What is difference between a minister, preacher, and evangelist? What are you? What does your congregation have? What does your congregation want? When does the term “pastor” apply? Clergy consist of what?
Hello Gene, these forums are supposed to be for discussion of the software, not general questions about faith, Christianity, etc. A different website is used for that: https://faithlife.com. Do you have Logos? If you do, we could point you to resources in which you would find some of these answers. All the best.
A different website is used for that: https://faithlife.com.
Another web site is => http://christiandiscourse.com/
Keep Smiling [:)]
Welcome back, Gene! I'd wondered if you had perminently departed the flock, forum, community, or powerful-protectors-of-Logos, or us nere-do-wells!
I'm sure, if you haven't been sent to the ChristianDiscourse corner, many will chime in.
Here in Sedona, we have the sequence, and it's how we tell who's denomination-type one is a leader of.
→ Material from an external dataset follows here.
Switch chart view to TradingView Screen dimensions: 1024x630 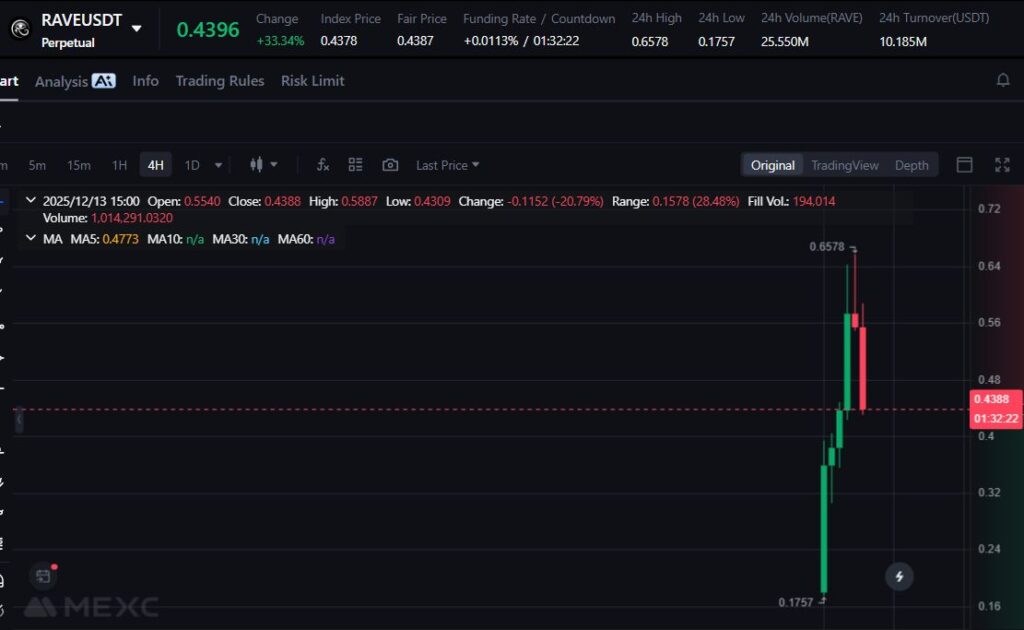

Life would end as we now know it, if there was a pastor at our local Church of Christ. And our pastor turns his nose up at an evangelist (theologically). Indeed, how would our congregents address our pastor, if he wasn't a pastor?
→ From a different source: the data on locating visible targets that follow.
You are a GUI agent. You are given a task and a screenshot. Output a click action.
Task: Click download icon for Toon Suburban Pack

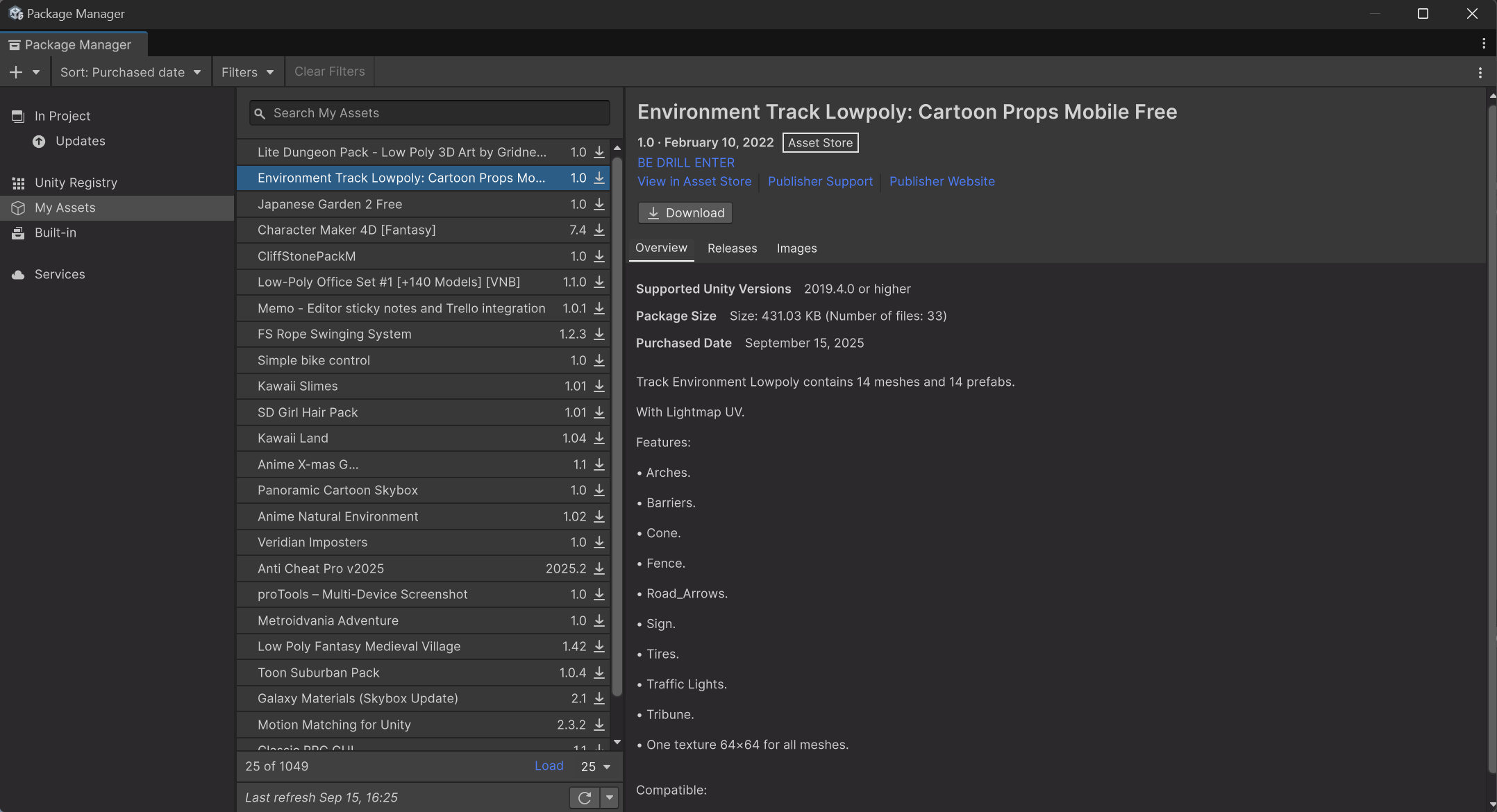pos(599,673)
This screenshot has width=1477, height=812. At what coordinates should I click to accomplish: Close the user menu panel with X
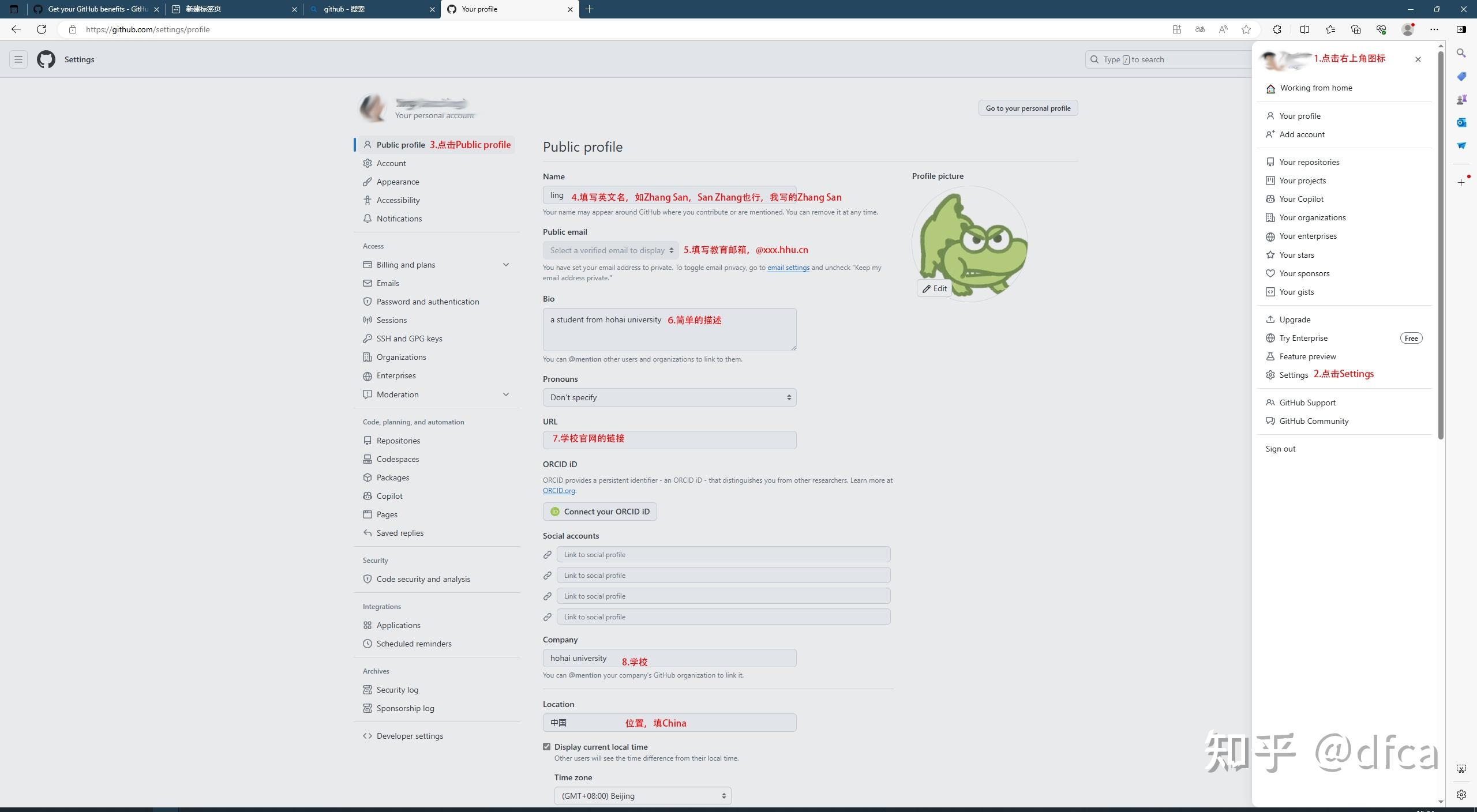point(1418,59)
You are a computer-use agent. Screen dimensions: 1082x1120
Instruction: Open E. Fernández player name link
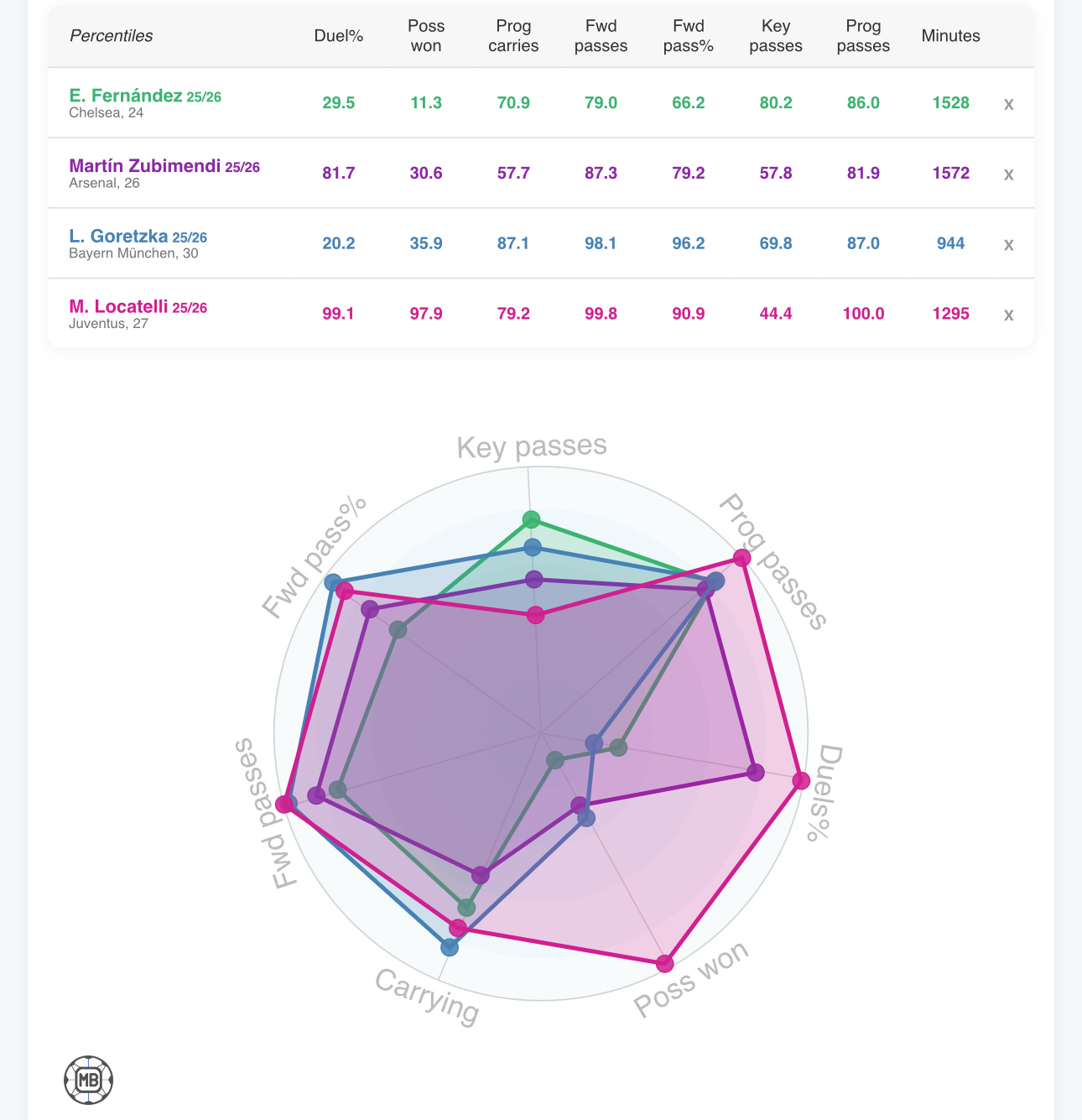coord(126,96)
Now, the bigger question is an 'assistant-pastor'. Anyone from the preacher-world can not bear to hear 'assistant-pastor'. Oh my. How can one 'assistant' spreading the gospel??
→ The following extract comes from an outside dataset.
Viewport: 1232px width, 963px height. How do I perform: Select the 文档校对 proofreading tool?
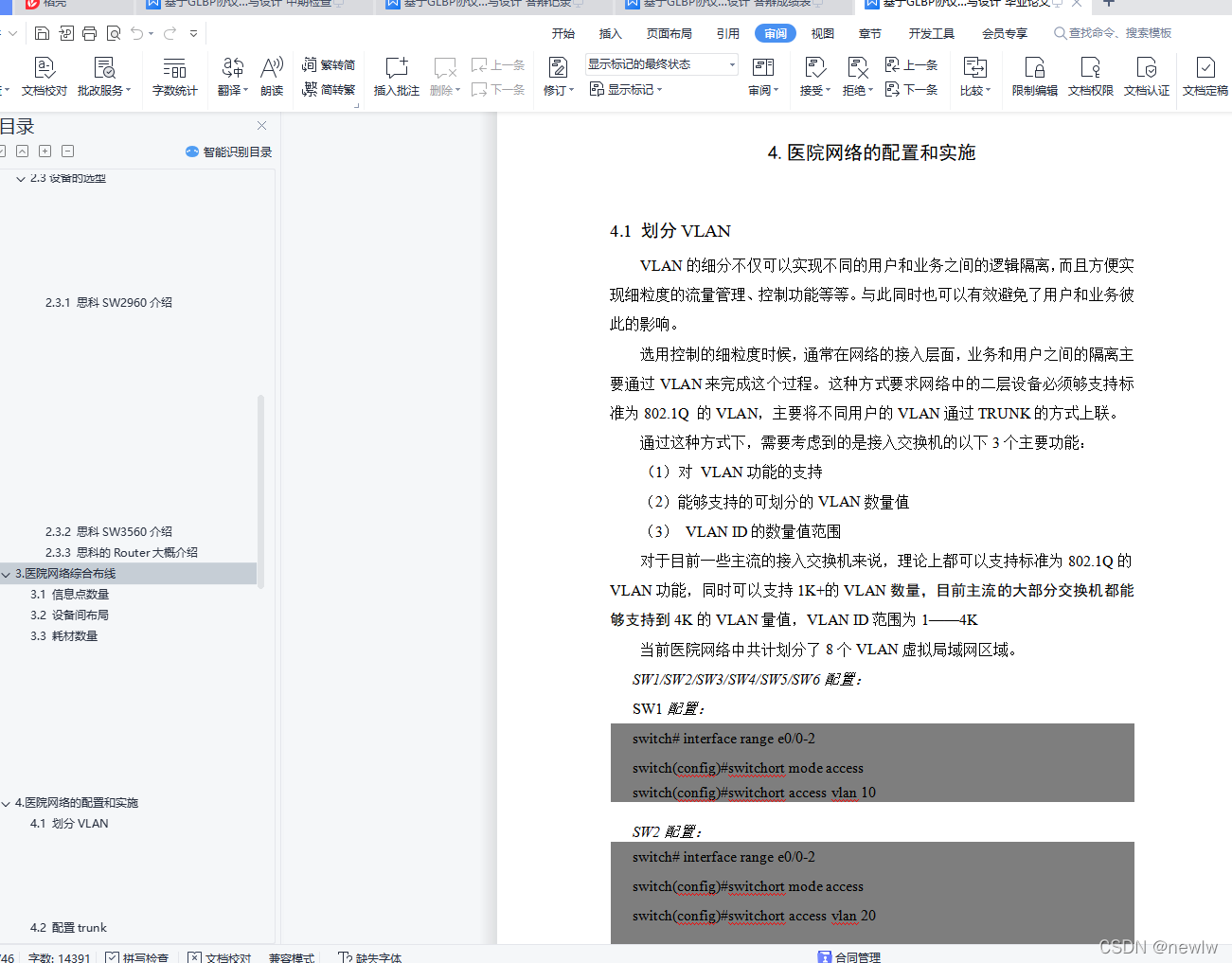[44, 76]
My Dad started out as an evangelist in the 1950s. Then he latched on to preacher in the late 1960s. But minister was always for the folks downtown who didn't know correct titles.
Ok, sorry. But welcome back!
There are a couple of things that these terms can often tell you about a particular Christian group. The first is whether it draws a clergy/laity distinction. Clergy typically consist of those leaders who have been formally ordained by the denomination. Someone who assists in the worship service, but hasn't been ordained, generally isn't considered to be part of the clergy. The second is how the group understands the role of the leader. The terms "preacher" and "evangelist" are fairly self-explanatory here. "Pastor" implies a little different understanding of the role, one that applies the verses from the NT that deal with shepherding the flock to that particular role. Other groups apply those verses to the role of the elders, for instance, and would likely use another term such as preacher or evangelist for the person who delivers the sermons. That's an example of how a congregation's understanding of the overall leadership structure can affect the terms they chose to use for specific roles.